[WHAT NEEDS TO BE DONE] Return, from the data that follows, each line that holds the word "agent".

Stored data:
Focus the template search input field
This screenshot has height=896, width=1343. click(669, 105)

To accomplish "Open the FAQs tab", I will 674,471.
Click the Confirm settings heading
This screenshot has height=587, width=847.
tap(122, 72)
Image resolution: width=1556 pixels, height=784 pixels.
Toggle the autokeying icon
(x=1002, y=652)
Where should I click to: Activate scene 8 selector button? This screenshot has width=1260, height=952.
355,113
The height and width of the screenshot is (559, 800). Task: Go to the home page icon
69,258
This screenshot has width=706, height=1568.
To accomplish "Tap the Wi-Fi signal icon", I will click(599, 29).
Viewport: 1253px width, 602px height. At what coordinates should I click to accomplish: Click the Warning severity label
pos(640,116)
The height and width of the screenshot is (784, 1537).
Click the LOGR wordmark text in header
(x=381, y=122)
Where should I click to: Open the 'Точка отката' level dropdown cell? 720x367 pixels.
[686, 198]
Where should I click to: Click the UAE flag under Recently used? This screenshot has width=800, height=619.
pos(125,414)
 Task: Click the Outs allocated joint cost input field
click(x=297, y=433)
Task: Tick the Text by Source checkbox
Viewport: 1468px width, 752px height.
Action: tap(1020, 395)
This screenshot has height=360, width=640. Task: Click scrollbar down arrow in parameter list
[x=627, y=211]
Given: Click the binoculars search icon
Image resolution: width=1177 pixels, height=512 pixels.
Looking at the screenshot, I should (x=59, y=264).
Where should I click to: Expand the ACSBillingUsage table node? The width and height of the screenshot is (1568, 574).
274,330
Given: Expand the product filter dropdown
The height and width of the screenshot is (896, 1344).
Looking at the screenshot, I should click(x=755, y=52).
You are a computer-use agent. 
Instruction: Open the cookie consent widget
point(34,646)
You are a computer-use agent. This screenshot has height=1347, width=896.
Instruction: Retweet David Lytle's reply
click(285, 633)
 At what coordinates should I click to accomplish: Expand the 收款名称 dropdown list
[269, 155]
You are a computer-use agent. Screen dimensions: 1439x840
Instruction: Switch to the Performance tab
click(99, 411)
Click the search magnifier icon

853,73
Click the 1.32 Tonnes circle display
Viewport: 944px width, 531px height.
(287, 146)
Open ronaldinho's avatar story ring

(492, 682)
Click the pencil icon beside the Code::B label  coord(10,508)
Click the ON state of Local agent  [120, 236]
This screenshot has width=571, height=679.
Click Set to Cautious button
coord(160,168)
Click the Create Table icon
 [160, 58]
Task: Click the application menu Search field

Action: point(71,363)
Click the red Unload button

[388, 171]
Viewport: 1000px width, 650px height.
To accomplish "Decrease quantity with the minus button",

[RESPONSE]
You are a computer-use agent. 
You are a computer-use agent. This screenshot has height=1347, width=896.
You are a computer-use agent. Screen dimensions: 1439x840
Click the ON state of Local agent  [120, 236]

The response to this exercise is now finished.